EXERCISE GOAL —
Scan the data below for the string "starting". Show every line where it turns up.

Saved data entries
============

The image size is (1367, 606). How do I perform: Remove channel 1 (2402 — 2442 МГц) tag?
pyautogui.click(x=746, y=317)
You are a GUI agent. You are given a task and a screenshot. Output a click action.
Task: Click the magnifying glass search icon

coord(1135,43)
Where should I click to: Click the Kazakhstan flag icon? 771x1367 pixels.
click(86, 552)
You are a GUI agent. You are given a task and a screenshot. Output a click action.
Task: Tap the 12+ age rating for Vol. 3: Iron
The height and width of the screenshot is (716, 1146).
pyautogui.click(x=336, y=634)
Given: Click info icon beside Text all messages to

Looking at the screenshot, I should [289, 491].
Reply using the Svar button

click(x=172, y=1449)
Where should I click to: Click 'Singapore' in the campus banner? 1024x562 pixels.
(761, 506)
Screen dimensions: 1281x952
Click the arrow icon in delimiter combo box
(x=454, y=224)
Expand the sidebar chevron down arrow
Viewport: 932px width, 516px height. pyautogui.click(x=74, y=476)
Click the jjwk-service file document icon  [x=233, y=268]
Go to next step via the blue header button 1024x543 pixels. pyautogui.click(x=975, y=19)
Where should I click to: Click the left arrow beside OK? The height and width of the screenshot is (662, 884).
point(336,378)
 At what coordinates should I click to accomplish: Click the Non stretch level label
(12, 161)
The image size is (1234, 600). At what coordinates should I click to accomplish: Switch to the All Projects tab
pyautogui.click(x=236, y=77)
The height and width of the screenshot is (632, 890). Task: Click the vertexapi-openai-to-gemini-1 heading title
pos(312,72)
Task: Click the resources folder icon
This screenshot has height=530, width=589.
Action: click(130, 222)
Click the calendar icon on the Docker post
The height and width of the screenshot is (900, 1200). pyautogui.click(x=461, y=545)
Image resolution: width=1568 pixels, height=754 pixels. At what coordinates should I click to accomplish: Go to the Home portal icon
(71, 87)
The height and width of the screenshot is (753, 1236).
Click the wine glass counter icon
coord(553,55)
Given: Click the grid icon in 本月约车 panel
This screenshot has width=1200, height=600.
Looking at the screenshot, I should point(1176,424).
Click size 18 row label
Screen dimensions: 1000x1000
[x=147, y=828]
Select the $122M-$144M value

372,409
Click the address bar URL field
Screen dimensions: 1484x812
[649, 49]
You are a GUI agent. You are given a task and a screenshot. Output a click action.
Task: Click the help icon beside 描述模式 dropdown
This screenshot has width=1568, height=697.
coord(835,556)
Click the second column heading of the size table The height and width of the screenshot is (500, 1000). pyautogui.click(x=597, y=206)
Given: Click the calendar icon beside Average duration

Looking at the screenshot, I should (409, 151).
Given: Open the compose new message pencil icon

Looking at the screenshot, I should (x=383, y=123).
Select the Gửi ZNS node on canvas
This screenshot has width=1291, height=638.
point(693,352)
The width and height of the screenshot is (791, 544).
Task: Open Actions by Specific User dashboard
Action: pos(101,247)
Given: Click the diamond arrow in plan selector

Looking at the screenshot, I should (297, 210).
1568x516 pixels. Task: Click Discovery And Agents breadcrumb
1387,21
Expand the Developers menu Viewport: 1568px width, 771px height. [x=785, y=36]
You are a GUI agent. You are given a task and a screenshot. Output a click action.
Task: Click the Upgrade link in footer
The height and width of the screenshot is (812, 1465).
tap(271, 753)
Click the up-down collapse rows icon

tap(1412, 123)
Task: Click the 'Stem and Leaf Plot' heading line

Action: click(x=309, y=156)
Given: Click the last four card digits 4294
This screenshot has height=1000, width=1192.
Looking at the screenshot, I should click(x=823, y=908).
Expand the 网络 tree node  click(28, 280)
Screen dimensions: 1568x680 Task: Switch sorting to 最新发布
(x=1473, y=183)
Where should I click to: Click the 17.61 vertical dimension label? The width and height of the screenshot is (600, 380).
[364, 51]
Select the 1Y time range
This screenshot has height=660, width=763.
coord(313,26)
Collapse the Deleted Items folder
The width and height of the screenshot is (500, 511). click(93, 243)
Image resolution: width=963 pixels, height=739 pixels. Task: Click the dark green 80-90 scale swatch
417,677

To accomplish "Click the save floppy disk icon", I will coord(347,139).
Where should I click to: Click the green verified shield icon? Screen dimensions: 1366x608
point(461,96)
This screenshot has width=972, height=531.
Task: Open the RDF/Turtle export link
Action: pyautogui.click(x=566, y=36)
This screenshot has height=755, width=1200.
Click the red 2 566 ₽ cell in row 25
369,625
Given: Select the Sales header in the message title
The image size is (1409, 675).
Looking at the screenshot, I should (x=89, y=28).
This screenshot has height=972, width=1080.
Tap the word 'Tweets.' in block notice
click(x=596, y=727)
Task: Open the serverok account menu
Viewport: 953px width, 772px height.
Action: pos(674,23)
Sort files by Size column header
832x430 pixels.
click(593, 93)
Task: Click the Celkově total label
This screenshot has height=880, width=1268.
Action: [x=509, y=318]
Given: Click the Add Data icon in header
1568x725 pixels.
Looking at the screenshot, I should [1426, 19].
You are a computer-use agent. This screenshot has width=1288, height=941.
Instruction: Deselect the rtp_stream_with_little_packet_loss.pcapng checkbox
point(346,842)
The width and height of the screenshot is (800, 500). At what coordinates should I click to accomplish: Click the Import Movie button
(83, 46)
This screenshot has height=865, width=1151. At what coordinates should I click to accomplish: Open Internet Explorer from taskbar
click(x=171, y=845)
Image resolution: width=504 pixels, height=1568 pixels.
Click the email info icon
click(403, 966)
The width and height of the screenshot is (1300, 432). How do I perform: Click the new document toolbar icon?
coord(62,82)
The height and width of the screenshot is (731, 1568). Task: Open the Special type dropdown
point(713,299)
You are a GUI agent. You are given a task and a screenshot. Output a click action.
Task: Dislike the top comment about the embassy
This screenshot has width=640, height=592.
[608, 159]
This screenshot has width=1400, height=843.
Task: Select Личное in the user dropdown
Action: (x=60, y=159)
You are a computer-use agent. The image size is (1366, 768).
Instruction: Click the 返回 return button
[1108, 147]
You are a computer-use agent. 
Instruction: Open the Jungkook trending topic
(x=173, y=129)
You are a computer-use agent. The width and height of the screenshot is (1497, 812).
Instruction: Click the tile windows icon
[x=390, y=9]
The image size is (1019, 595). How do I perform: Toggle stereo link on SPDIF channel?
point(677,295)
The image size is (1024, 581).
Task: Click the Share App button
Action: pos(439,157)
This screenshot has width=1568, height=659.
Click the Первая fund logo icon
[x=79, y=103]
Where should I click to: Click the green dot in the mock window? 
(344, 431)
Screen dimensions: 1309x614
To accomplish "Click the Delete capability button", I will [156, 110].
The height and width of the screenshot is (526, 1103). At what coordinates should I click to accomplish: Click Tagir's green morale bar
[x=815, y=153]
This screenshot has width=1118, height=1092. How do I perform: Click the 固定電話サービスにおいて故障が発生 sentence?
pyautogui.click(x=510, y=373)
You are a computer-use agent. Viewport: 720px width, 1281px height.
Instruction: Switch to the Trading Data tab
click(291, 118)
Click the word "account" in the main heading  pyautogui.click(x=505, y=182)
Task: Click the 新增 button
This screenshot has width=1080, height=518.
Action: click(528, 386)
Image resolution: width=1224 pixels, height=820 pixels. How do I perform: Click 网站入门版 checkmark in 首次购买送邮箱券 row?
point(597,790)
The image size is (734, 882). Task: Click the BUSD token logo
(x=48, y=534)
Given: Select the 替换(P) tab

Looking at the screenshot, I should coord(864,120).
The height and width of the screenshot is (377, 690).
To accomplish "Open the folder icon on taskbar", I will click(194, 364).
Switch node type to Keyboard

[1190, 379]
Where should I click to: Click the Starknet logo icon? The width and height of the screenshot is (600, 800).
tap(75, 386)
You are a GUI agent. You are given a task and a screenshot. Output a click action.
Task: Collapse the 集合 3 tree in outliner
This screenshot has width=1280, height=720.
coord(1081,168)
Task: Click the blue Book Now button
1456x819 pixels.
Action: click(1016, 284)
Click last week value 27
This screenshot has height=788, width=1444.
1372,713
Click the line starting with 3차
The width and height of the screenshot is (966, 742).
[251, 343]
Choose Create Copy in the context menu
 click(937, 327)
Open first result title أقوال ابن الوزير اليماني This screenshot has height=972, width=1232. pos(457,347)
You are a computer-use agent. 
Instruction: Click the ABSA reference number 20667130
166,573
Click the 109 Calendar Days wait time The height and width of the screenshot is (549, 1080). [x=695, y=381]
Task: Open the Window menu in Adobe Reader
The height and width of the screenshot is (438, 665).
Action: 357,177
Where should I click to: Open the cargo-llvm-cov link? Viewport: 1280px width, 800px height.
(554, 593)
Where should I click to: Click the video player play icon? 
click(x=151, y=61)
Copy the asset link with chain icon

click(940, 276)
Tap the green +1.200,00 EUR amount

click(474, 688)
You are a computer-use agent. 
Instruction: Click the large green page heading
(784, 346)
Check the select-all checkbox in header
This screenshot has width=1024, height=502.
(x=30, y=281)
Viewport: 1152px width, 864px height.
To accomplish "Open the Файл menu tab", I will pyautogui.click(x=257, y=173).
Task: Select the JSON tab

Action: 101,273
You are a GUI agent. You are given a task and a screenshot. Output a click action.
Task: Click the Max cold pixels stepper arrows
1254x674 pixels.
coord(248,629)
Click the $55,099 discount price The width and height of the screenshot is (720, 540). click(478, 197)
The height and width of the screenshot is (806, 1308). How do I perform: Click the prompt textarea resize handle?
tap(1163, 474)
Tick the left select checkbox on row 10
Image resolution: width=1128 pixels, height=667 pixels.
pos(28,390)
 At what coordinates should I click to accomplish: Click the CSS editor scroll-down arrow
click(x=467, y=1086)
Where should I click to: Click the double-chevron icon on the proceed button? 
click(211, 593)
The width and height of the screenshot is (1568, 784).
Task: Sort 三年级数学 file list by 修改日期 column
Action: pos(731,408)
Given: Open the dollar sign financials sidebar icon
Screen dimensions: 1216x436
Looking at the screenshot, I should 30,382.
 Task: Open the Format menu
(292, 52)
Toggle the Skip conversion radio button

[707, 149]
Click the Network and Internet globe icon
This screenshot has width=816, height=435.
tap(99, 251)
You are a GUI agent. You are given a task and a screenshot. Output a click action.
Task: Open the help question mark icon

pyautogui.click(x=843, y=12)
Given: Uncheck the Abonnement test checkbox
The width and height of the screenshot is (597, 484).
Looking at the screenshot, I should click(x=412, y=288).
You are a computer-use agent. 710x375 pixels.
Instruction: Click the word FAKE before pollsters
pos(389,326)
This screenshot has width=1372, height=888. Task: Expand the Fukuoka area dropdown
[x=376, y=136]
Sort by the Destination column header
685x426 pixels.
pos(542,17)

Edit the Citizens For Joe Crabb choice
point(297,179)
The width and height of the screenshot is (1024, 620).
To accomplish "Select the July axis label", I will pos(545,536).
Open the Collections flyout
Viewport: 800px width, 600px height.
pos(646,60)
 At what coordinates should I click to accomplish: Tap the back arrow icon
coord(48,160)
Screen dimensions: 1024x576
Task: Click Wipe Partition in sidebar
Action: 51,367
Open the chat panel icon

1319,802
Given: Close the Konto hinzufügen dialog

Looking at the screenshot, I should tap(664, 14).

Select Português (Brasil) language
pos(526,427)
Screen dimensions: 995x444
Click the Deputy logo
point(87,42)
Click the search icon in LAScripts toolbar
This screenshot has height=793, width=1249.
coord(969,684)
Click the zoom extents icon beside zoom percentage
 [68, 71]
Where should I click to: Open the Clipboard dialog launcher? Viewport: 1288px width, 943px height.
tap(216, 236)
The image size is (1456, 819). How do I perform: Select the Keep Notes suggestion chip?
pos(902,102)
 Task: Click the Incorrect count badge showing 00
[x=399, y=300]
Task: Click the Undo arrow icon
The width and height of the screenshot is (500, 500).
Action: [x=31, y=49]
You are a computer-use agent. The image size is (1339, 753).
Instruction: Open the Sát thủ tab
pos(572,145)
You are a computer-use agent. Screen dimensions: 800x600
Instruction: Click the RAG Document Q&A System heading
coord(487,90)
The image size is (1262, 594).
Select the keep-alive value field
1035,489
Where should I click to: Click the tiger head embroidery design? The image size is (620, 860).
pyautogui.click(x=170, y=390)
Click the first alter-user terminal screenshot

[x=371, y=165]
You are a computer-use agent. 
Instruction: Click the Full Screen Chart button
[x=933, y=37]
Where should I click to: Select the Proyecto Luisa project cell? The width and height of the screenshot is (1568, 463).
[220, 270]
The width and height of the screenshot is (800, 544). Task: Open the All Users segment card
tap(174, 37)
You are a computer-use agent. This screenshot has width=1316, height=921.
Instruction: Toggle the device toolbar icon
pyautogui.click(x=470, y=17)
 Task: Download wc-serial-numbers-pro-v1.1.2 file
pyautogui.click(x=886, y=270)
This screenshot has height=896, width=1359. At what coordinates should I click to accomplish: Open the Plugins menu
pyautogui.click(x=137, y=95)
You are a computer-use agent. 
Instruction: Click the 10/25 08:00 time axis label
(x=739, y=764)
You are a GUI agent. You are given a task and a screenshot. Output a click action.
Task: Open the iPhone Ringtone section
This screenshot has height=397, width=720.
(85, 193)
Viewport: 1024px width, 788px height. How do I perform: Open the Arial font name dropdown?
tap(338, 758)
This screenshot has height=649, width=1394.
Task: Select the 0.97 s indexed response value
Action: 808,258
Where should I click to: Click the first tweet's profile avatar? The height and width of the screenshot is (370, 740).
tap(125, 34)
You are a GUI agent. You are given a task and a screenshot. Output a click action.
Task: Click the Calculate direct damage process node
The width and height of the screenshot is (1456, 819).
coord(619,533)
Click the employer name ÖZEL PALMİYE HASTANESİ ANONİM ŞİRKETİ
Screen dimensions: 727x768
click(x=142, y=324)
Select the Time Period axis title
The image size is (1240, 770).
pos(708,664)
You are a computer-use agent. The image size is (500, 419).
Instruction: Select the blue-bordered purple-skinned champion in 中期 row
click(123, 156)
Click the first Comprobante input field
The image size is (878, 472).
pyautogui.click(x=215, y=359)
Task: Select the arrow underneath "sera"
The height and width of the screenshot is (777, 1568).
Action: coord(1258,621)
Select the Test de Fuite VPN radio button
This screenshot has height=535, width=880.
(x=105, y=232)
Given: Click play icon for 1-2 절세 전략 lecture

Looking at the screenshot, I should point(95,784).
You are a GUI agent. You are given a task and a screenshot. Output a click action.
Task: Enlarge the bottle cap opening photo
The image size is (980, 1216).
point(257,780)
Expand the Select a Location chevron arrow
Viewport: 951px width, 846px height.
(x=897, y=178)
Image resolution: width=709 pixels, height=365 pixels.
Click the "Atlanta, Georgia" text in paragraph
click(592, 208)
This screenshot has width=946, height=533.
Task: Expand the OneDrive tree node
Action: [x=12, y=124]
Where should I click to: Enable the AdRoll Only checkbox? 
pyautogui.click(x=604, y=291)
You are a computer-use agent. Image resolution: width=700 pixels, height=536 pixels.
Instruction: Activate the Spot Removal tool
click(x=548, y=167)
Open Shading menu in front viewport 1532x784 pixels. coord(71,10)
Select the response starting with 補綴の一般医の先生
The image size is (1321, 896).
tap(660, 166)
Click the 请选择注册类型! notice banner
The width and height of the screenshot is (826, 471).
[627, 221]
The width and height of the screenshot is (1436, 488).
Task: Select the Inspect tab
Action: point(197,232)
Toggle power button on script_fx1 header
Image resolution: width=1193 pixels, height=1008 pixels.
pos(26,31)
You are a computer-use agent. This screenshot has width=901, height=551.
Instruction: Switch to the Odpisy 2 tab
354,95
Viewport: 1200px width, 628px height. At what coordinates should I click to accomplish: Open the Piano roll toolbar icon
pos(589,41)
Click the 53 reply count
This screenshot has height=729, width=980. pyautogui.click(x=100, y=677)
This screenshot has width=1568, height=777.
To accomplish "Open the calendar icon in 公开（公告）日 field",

============

RESPONSE —
Click the line starting with 3차
Select the response starting with 補綴の一般医の先生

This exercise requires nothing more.